■ PROBLEM REQUIREMENTS
From the records below, copy every line that contains the word "will".

■ SUPPLIED MATERIAL
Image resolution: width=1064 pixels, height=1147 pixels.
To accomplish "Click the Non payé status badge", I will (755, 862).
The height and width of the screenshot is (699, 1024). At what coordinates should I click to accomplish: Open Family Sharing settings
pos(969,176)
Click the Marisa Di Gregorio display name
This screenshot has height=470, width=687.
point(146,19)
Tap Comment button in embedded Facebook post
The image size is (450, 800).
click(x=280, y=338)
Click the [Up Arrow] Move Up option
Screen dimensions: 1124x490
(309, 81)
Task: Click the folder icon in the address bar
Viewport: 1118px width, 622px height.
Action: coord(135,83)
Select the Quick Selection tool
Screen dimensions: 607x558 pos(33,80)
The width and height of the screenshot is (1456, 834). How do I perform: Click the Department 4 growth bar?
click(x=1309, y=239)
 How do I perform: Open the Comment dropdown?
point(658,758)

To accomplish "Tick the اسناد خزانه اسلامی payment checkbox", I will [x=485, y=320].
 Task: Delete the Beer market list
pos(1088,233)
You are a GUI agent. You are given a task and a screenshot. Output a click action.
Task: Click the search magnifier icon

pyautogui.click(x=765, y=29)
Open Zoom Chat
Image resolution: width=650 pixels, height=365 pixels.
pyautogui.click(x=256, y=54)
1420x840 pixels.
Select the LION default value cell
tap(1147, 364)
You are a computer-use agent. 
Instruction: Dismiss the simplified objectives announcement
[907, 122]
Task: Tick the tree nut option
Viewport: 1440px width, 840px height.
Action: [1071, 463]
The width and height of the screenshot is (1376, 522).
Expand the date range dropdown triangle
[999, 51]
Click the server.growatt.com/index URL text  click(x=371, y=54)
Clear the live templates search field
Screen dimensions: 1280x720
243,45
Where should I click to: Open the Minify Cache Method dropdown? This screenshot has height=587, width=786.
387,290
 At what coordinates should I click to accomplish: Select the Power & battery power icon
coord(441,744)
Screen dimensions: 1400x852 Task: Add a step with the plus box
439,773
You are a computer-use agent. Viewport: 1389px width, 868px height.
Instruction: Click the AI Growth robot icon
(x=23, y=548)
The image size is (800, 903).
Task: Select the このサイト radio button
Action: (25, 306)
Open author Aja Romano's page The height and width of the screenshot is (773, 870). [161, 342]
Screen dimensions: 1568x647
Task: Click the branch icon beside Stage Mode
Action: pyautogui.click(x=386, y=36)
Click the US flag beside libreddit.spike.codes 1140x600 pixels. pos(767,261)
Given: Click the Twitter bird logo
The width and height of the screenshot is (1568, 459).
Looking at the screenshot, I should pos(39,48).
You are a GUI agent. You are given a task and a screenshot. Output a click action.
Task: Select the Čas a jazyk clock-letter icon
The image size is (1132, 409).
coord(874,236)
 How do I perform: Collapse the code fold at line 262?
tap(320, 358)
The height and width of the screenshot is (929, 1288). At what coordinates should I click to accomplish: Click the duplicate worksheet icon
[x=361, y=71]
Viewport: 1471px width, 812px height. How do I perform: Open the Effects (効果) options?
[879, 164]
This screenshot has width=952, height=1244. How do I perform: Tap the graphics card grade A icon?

■ WORKED SOLUTION
To accomplish "Click the Non payé status badge", I will (755, 862).
To accomplish "Tick the اسناد خزانه اسلامی payment checkbox", I will [x=485, y=320].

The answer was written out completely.